**The problem:** Please give the records from the line containing "Where should I" through the line containing "coord(17,176)" as a JSON list of strings, one string per line, with blank lines left out.

**Input rows:**
[start]

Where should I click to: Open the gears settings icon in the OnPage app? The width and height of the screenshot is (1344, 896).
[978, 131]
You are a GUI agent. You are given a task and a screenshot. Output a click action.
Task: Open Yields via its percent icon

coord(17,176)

[end]
[start]

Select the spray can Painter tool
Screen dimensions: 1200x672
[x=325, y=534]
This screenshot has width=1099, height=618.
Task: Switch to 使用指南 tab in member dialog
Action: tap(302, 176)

[end]
[start]

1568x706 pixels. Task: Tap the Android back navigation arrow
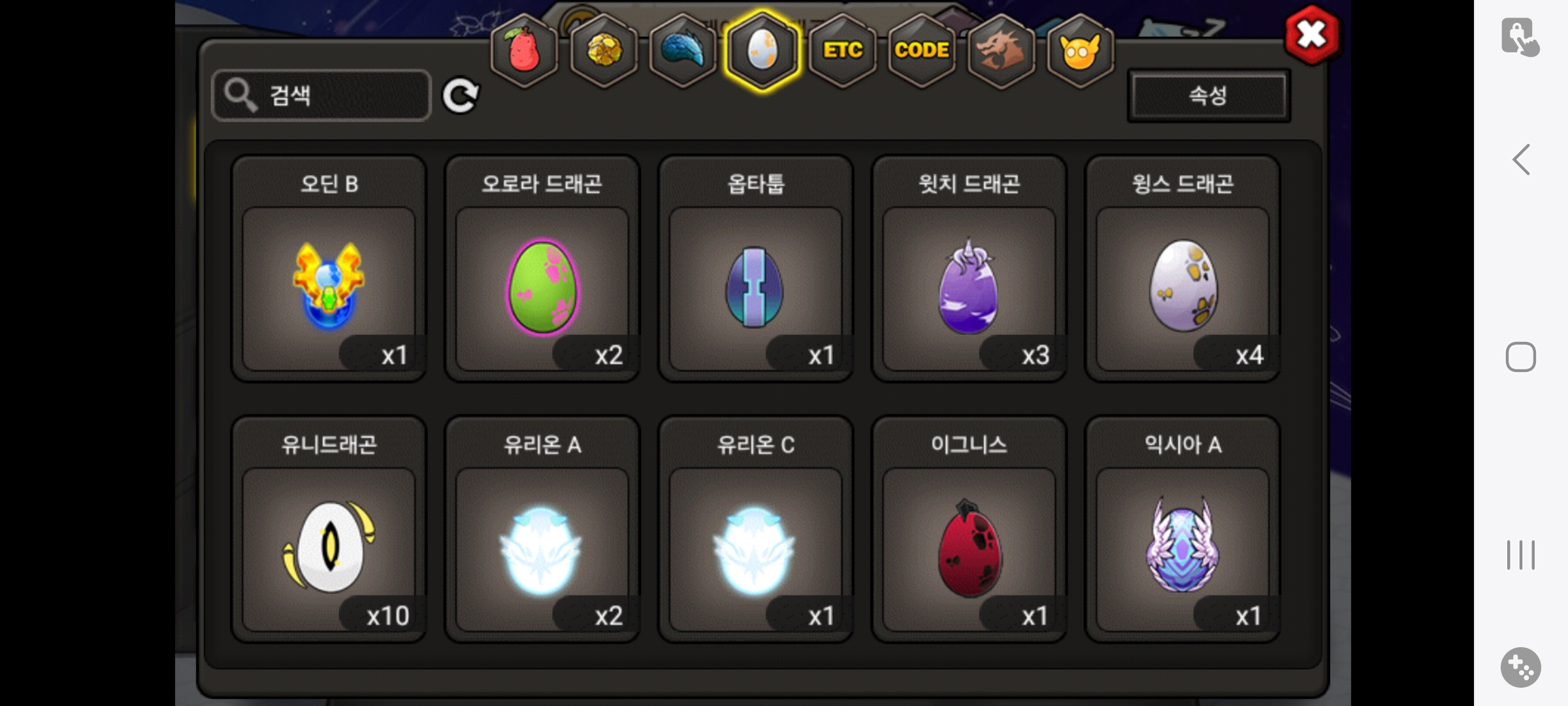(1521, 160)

[end]

**Exercise response:**
[
  "Where should I click to: Open the gears settings icon in the OnPage app? The width and height of the screenshot is (1344, 896).",
  "[978, 131]",
  "You are a GUI agent. You are given a task and a screenshot. Output a click action.",
  "Task: Open Yields via its percent icon",
  "coord(17,176)"
]